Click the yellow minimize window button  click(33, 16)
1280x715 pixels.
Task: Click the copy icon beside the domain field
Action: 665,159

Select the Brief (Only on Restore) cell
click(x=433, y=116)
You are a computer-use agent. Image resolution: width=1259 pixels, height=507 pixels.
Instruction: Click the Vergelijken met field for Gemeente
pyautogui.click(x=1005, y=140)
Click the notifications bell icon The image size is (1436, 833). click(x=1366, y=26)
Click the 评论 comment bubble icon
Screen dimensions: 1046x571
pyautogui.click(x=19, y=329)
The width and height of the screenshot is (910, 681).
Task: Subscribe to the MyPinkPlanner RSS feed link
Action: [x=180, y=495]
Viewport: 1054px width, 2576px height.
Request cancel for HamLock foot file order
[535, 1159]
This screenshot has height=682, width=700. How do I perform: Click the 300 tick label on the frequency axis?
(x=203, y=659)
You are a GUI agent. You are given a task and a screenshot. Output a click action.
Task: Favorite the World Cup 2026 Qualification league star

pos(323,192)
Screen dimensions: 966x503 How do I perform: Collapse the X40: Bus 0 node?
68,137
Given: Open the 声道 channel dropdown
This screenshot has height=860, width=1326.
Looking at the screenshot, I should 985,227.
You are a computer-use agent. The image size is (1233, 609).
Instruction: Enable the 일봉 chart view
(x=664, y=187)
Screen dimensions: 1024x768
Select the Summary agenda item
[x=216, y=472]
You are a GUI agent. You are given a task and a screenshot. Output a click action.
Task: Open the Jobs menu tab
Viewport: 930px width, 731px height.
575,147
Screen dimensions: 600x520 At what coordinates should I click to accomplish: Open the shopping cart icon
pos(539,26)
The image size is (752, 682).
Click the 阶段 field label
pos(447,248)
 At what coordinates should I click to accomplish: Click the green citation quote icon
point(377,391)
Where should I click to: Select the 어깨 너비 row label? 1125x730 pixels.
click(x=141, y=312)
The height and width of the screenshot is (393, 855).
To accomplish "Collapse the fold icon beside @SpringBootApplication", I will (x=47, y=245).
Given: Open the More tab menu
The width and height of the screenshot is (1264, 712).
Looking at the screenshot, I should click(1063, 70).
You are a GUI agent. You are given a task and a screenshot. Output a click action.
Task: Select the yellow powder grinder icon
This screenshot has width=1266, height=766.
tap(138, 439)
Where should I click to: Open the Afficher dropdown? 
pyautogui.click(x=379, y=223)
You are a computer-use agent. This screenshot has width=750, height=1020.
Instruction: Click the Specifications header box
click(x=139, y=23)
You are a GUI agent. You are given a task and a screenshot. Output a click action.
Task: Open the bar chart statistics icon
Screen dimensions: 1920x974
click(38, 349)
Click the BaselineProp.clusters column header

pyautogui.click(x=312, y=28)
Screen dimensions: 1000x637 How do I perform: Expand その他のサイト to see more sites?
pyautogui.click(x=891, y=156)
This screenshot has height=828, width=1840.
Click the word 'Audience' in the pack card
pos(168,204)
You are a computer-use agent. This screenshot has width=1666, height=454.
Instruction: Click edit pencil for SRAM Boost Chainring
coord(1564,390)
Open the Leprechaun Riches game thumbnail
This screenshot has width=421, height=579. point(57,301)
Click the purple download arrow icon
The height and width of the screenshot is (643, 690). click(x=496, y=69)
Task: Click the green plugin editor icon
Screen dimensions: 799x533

= = =

**Exercise description**
Could the entries above be output once more, exactly as they are?

**Exercise answer**
Click the yellow minimize window button  click(33, 16)
1280x715 pixels.
Task: Click the copy icon beside the domain field
Action: 665,159

Select the Brief (Only on Restore) cell
click(x=433, y=116)
You are a computer-use agent. Image resolution: width=1259 pixels, height=507 pixels.
Instruction: Click the Vergelijken met field for Gemeente
pyautogui.click(x=1005, y=140)
Click the notifications bell icon The image size is (1436, 833). click(x=1366, y=26)
Click the 评论 comment bubble icon
Screen dimensions: 1046x571
pyautogui.click(x=19, y=329)
The width and height of the screenshot is (910, 681).
Task: Subscribe to the MyPinkPlanner RSS feed link
Action: [x=180, y=495]
Viewport: 1054px width, 2576px height.
Request cancel for HamLock foot file order
[535, 1159]
This screenshot has height=682, width=700. How do I perform: Click the 300 tick label on the frequency axis?
(x=203, y=659)
You are a GUI agent. You are given a task and a screenshot. Output a click action.
Task: Favorite the World Cup 2026 Qualification league star

pos(323,192)
Screen dimensions: 966x503 How do I perform: Collapse the X40: Bus 0 node?
68,137
Given: Open the 声道 channel dropdown
This screenshot has height=860, width=1326.
Looking at the screenshot, I should 985,227.
You are a computer-use agent. The image size is (1233, 609).
Instruction: Enable the 일봉 chart view
(x=664, y=187)
Screen dimensions: 1024x768
Select the Summary agenda item
[x=216, y=472]
You are a GUI agent. You are given a task and a screenshot. Output a click action.
Task: Open the Jobs menu tab
Viewport: 930px width, 731px height.
575,147
Screen dimensions: 600x520 At what coordinates should I click to accomplish: Open the shopping cart icon
pos(539,26)
The image size is (752, 682).
Click the 阶段 field label
pos(447,248)
 At what coordinates should I click to accomplish: Click the green citation quote icon
point(377,391)
Where should I click to: Select the 어깨 너비 row label? 1125x730 pixels.
click(x=141, y=312)
The height and width of the screenshot is (393, 855).
To accomplish "Collapse the fold icon beside @SpringBootApplication", I will (x=47, y=245).
Given: Open the More tab menu
The width and height of the screenshot is (1264, 712).
Looking at the screenshot, I should click(1063, 70).
You are a GUI agent. You are given a task and a screenshot. Output a click action.
Task: Select the yellow powder grinder icon
This screenshot has width=1266, height=766.
tap(138, 439)
Where should I click to: Open the Afficher dropdown? 
pyautogui.click(x=379, y=223)
You are a computer-use agent. This screenshot has width=750, height=1020.
Instruction: Click the Specifications header box
click(x=139, y=23)
You are a GUI agent. You are given a task and a screenshot. Output a click action.
Task: Open the bar chart statistics icon
Screen dimensions: 1920x974
click(38, 349)
Click the BaselineProp.clusters column header

pyautogui.click(x=312, y=28)
Screen dimensions: 1000x637 How do I perform: Expand その他のサイト to see more sites?
pyautogui.click(x=891, y=156)
This screenshot has height=828, width=1840.
Click the word 'Audience' in the pack card
pos(168,204)
You are a computer-use agent. This screenshot has width=1666, height=454.
Instruction: Click edit pencil for SRAM Boost Chainring
coord(1564,390)
Open the Leprechaun Riches game thumbnail
This screenshot has width=421, height=579. point(57,301)
Click the purple download arrow icon
The height and width of the screenshot is (643, 690). click(x=496, y=69)
Task: Click the green plugin editor icon
Screen dimensions: 799x533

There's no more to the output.